[Data for locating text and elements]

⟨

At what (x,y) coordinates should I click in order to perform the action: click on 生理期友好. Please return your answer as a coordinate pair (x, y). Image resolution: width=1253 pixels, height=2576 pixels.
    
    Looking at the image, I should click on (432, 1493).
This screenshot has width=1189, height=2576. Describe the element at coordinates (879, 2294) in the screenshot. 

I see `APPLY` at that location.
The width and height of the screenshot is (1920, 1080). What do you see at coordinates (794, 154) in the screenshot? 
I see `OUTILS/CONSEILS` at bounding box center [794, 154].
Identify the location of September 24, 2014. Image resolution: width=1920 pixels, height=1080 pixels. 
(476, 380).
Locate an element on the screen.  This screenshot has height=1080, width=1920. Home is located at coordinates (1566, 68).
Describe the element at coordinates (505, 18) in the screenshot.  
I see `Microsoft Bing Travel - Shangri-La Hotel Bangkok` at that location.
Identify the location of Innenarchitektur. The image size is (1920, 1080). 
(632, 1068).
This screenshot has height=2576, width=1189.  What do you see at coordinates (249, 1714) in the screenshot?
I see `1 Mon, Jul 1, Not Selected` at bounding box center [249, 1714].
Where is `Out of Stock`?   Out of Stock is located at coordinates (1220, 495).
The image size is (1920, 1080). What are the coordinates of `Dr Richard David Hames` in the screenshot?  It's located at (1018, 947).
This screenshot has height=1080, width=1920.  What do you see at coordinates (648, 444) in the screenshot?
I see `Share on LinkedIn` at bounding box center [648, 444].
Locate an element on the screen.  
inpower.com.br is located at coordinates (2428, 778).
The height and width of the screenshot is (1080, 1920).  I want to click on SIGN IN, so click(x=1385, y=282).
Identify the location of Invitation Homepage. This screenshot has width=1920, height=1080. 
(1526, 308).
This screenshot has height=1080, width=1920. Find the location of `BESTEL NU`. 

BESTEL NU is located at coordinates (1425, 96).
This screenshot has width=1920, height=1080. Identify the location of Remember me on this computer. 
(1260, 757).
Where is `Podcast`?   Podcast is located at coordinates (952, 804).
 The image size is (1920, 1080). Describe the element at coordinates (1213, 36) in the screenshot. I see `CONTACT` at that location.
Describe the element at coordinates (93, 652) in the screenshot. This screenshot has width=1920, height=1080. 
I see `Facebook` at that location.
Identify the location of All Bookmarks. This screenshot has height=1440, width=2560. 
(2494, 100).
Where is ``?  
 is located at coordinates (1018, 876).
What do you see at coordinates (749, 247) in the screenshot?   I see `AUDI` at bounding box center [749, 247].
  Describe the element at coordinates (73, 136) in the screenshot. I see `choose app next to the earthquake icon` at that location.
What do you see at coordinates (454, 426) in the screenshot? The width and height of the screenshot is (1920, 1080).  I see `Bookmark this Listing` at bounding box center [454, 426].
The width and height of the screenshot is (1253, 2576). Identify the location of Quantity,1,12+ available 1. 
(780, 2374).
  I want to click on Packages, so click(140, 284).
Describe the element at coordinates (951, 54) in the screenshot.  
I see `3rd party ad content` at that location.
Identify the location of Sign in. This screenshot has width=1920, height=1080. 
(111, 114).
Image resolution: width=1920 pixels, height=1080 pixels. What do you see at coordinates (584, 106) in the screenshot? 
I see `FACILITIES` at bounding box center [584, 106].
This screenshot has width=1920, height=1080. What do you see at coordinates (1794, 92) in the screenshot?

⟩

■ **GIVEN INSTRUCTION**
Rewrite the data above, replacing every occurrence of "Identify the location of" with "Point out the location of" and keeping everything else the same.

■ **FINISHED EXERCISE**
At what (x,y) coordinates should I click in order to perform the action: click on 生理期友好. Please return your answer as a coordinate pair (x, y). Image resolution: width=1253 pixels, height=2576 pixels.
    
    Looking at the image, I should click on (432, 1493).
This screenshot has width=1189, height=2576. Describe the element at coordinates (879, 2294) in the screenshot. 

I see `APPLY` at that location.
The width and height of the screenshot is (1920, 1080). What do you see at coordinates (794, 154) in the screenshot? 
I see `OUTILS/CONSEILS` at bounding box center [794, 154].
Point out the location of September 24, 2014. Image resolution: width=1920 pixels, height=1080 pixels. 
(476, 380).
Locate an element on the screen.  This screenshot has height=1080, width=1920. Home is located at coordinates (1566, 68).
Describe the element at coordinates (505, 18) in the screenshot.  
I see `Microsoft Bing Travel - Shangri-La Hotel Bangkok` at that location.
Point out the location of Innenarchitektur. The image size is (1920, 1080). 
(632, 1068).
This screenshot has height=2576, width=1189.  What do you see at coordinates (249, 1714) in the screenshot?
I see `1 Mon, Jul 1, Not Selected` at bounding box center [249, 1714].
Where is `Out of Stock`?   Out of Stock is located at coordinates (1220, 495).
The image size is (1920, 1080). What are the coordinates of `Dr Richard David Hames` in the screenshot?  It's located at (1018, 947).
This screenshot has height=1080, width=1920.  What do you see at coordinates (648, 444) in the screenshot?
I see `Share on LinkedIn` at bounding box center [648, 444].
Locate an element on the screen.  
inpower.com.br is located at coordinates (2428, 778).
The height and width of the screenshot is (1080, 1920).  I want to click on SIGN IN, so click(x=1385, y=282).
Point out the location of Invitation Homepage. This screenshot has width=1920, height=1080. 
(1526, 308).
This screenshot has height=1080, width=1920. Find the location of `BESTEL NU`. 

BESTEL NU is located at coordinates (1425, 96).
This screenshot has width=1920, height=1080. Point out the location of Remember me on this computer. 
(1260, 757).
Where is `Podcast`?   Podcast is located at coordinates (952, 804).
 The image size is (1920, 1080). Describe the element at coordinates (1213, 36) in the screenshot. I see `CONTACT` at that location.
Describe the element at coordinates (93, 652) in the screenshot. This screenshot has width=1920, height=1080. 
I see `Facebook` at that location.
Point out the location of All Bookmarks. This screenshot has height=1440, width=2560. 
(2494, 100).
Where is ``?  
 is located at coordinates (1018, 876).
What do you see at coordinates (749, 247) in the screenshot?   I see `AUDI` at bounding box center [749, 247].
  Describe the element at coordinates (73, 136) in the screenshot. I see `choose app next to the earthquake icon` at that location.
What do you see at coordinates (454, 426) in the screenshot? The width and height of the screenshot is (1920, 1080).  I see `Bookmark this Listing` at bounding box center [454, 426].
The width and height of the screenshot is (1253, 2576). Point out the location of Quantity,1,12+ available 1. 
(780, 2374).
  I want to click on Packages, so click(140, 284).
Describe the element at coordinates (951, 54) in the screenshot.  
I see `3rd party ad content` at that location.
Point out the location of Sign in. This screenshot has width=1920, height=1080. 
(111, 114).
Image resolution: width=1920 pixels, height=1080 pixels. What do you see at coordinates (584, 106) in the screenshot? 
I see `FACILITIES` at bounding box center [584, 106].
This screenshot has width=1920, height=1080. What do you see at coordinates (1794, 92) in the screenshot?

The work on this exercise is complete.